Aging in place is the term that many seniors and Baby Boomers have adopted for not wanting to leave their home as they age. AARP has found that 87 percent of adults aged 65+ “want to remain in their current home and community as they age.” And according to the most recent data from the Administration on Aging, roughly 12.5 million older Americans live alone.
While it’s admirable to want to remain independent, there can be serious health risks associated with feeling isolated and alone.
Isolation is a Health Risk
The Journal of Health and Social Behavior published a study in 2009 which found that “social disconnectedness and perceived isolation are independently associated with lower levels of self-rated physical health” in older adults.
Their research cited numerous other studies that found isolation as a health risk for seniors in such capacities as:
- Having similar effects on health as those caused by smoking cigarettes or obesity
- Suffering higher rates of early mortality
- Higher likelihood of developing infections
- More likely to suffer from depression
- Higher instances of cognitive decline
The study goes on to define this type of isolation in the elderly as being “characterized by the subjective experience of a shortfall in one's social resources such as companionship and support.” The research also found unique differences between the effects of isolation and the effects of loneliness.
The Downside of Loneliness
Contrary to popular believe, the feeling of loneliness is not the same as isolation in seniors. An article published on the “Aging Well” blog from McMaster University in Ontario, Canada describes loneliness as “the subjective experience of distress over not having enough social relationships or not enough contact with people.” According to the article, older adults who experience long bouts of loneliness have higher mortality rates and are more likely to experience a decline in mobility, than those who feel socially connected.

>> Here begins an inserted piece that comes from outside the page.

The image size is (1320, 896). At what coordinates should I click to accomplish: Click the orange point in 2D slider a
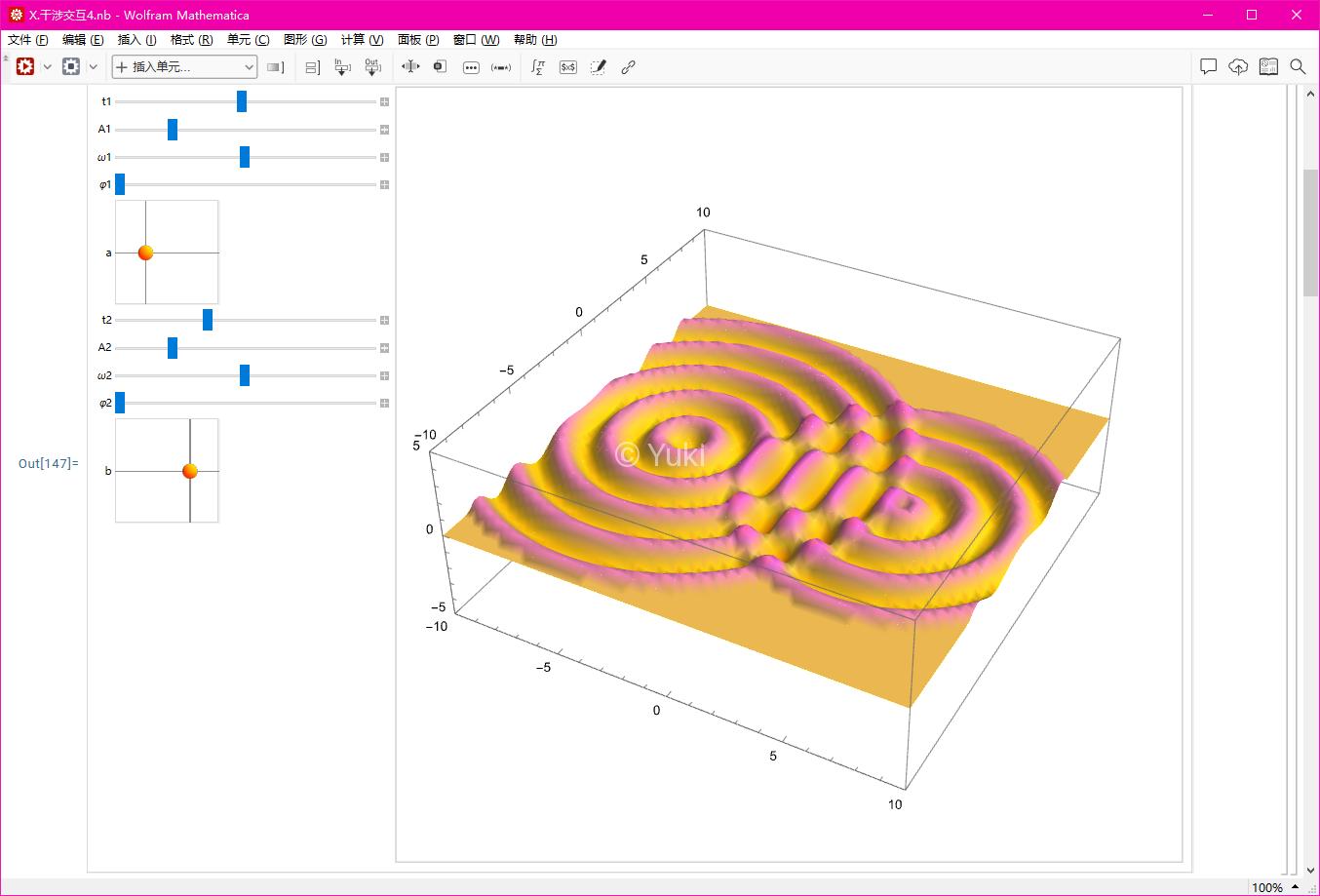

If you are worried about a friend or loved one who lives alone, make an effort to spend more quality time with them, whether in person or with additional phone calls. Another option to consider is to encourage them to tour a senior Living community, like Five Star Senior Living.
Socialization and Seniors
An important aspect of aging well is the ability to remain social and be an active member of the community. There is a significant amount of research that has shown social connectivity among seniors to be the key to a longer, happier life.
Life at a senior living community not only promotes health and wellness, but also encourages socialization for seniors. From the restaurant-style community dining rooms to the Lifestyle360 Program, there are a wide variety of opportunities to get involved with neighbors and peers.
Community involvement--whether it is from participating group fitness classes or joining a book club--can help you to continue to live a full and enriching life.